Choice of Forage
Nutrient requirements and recommended feeding programs for horses
The horse is anatomically classified as a hindgut fermenter.
The digestive tract of the horse is adapted to utilize diets containing high levels of plant fibers. It is essential that a horse gets enough fibers in its diet in order to avoid digestive dysfunctions.
The choice of forage
The choice of forage is of great importance, since it should always be the basis for all horse feeding programs. Hay is the best choice of forage for a horse.
Grass hay will contain for example; timothy, fescue, orchard grass and perennial ryegrass. Legume hay will contain for example; clovers and lucerne.
Nutritionally, there is no great difference between grasses and legumes, except for the higher content of protein and minerals of legumes and a higher content of carbohydrates (including fibrous components) in grass species.
Harvest and storage method, stage of maturity at harvest, botanical composition, climate conditions, soil and the use of fertilizers are of great importance for the nutrient content of the forages.

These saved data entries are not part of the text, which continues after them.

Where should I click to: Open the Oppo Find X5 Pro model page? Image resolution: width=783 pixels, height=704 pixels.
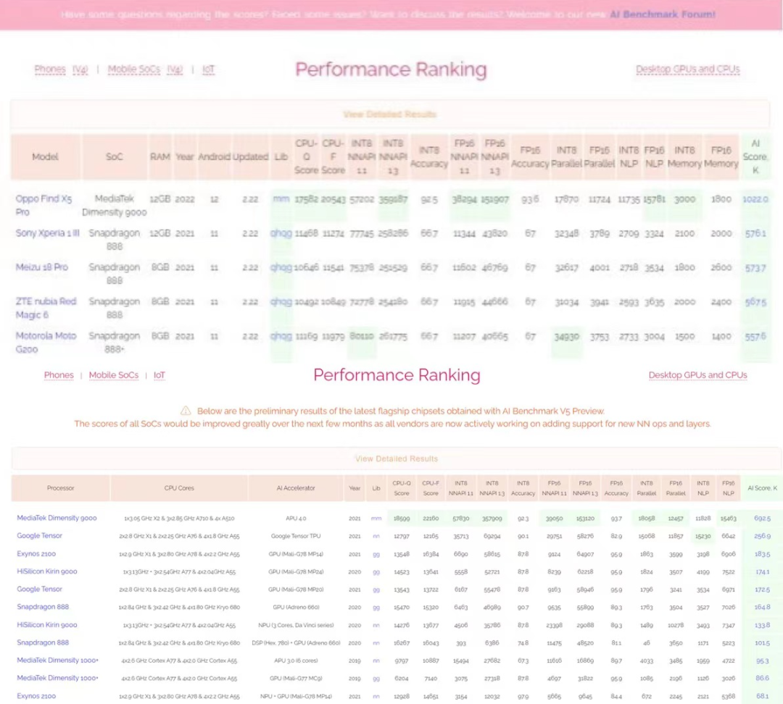(44, 205)
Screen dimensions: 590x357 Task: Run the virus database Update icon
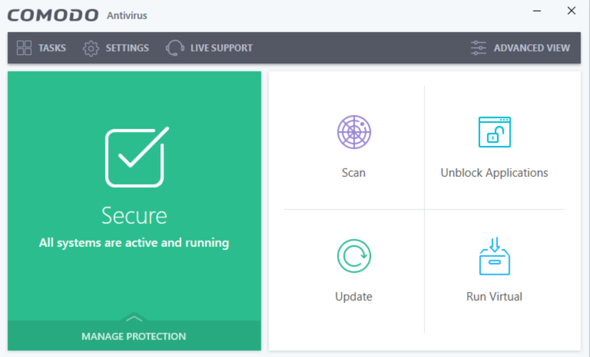[x=353, y=255]
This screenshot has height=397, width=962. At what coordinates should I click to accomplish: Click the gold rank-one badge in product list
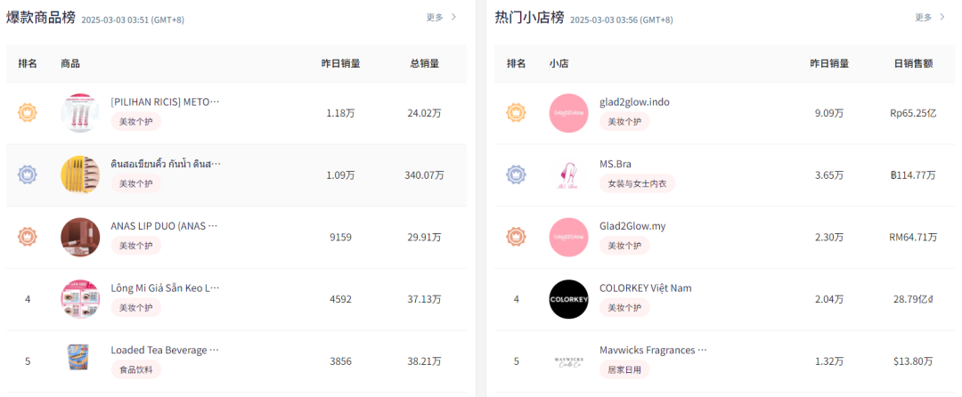(28, 113)
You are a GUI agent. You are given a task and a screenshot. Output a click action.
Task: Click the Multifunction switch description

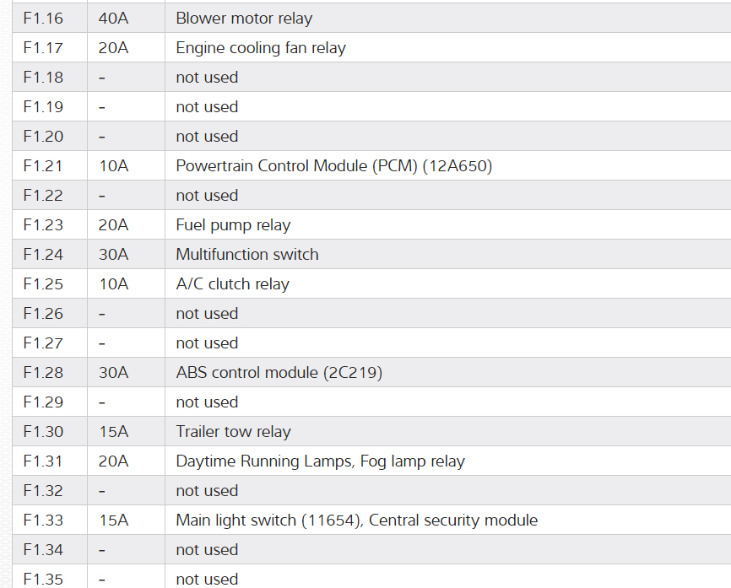tap(247, 255)
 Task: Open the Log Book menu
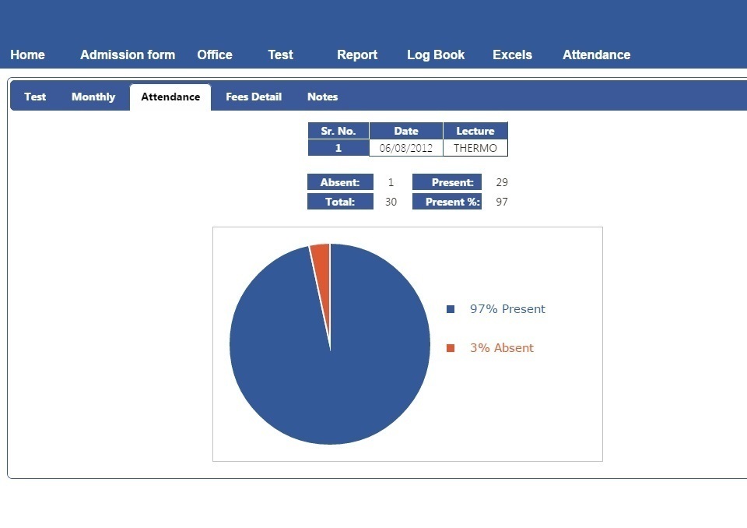pos(436,55)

When the nutritive value of the hay is low, the horse has the capability to increase the feed intake by increasing the passage rate through the gastrointestinal tract. It is therefore recommended to increase the amount of hay given when the nutrient content of the hay is low.

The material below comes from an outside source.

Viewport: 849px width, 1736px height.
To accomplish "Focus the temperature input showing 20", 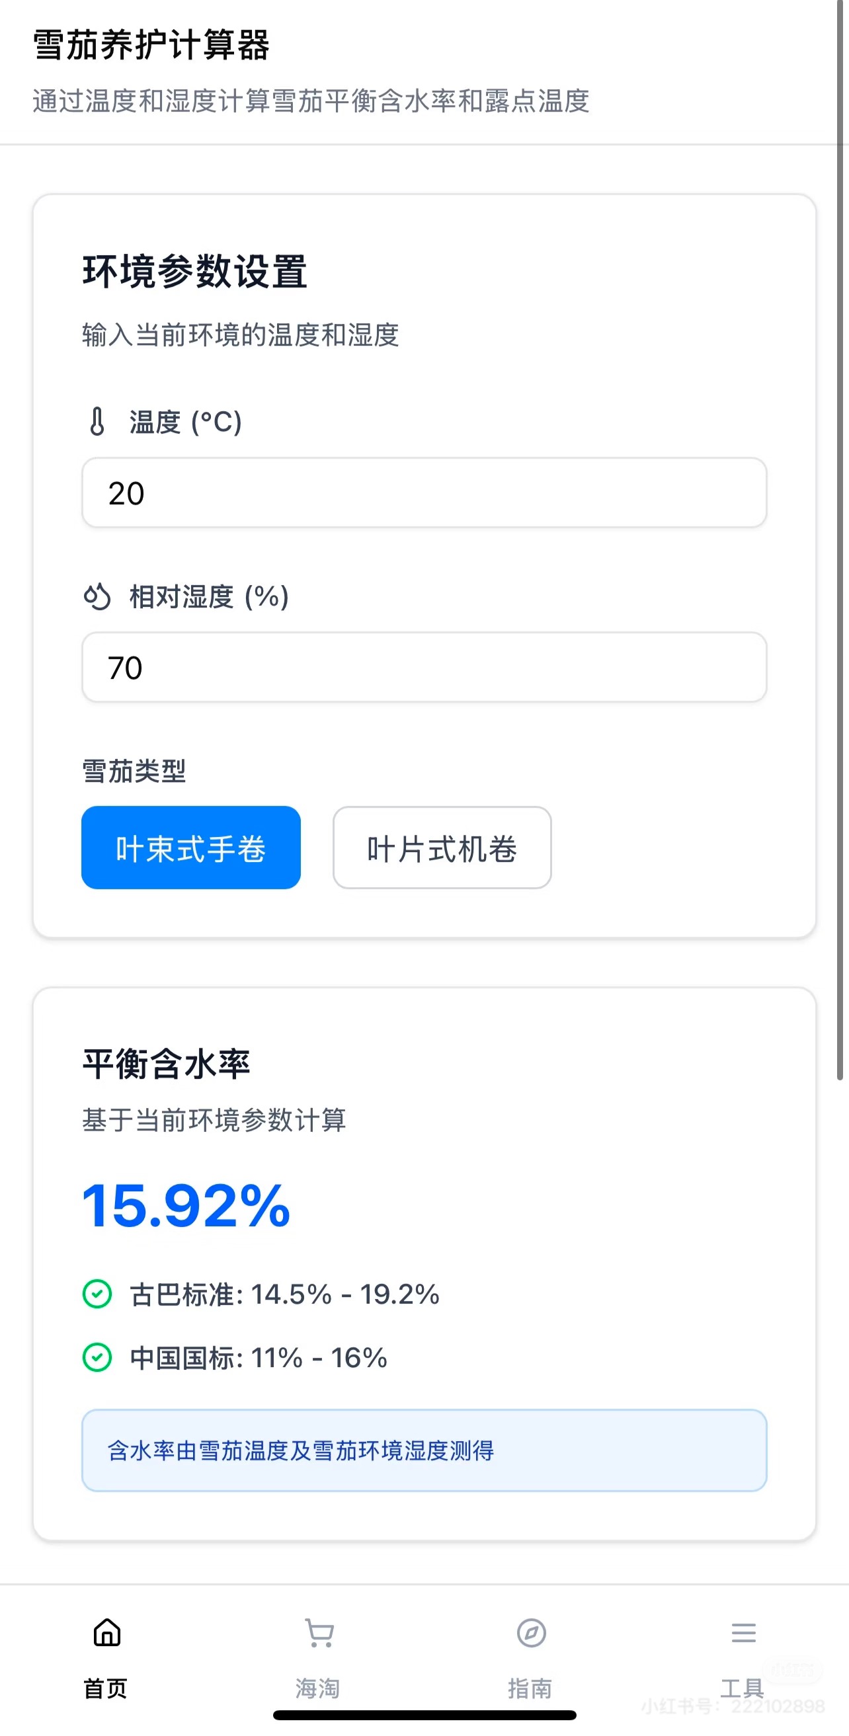I will [x=425, y=493].
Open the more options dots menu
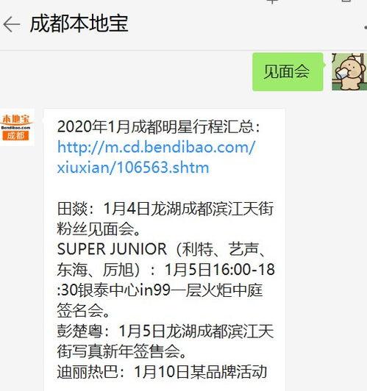 (365, 26)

A horse should eat 2.5-3 % of its body weight of forage a day, so a horse that weighs app. 1,000 lbs. should eat 25-30 lbs. of hay a day.
(Hay contains app. 14 % water, which means that the DM value is 86 %. The calculations above are based on hay.)
Compared to its body size, the horse has a small stomach. It is therefore important to feed the horse hay frequently (at least four times a day) or give it free access. Undisturbed free-ranging horses spend between 14 and 17 hours a day grazing. The grazing time is organized in meals separated by non-feeding intervals mostly used for rest. The non-feeding intervals are usually shorter than 2 hours and never exceed 3-4 hours. Stabled horses with free access to feed use the same amount of time for feeding and they organize this time in about 10 meals per day without any voluntary interruptions longer than 3-4 hours.
In addition to forage, the most common sources of energy used in horse rations are cereal grains. The dominating energy yielding nutrients in feed for horses are carbohydrates. Furthermore, to fulfill nutrient requirements, the supply of adequate amounts of vitamins, minerals and water are essential for the horse, but these do not contribute to energy levels.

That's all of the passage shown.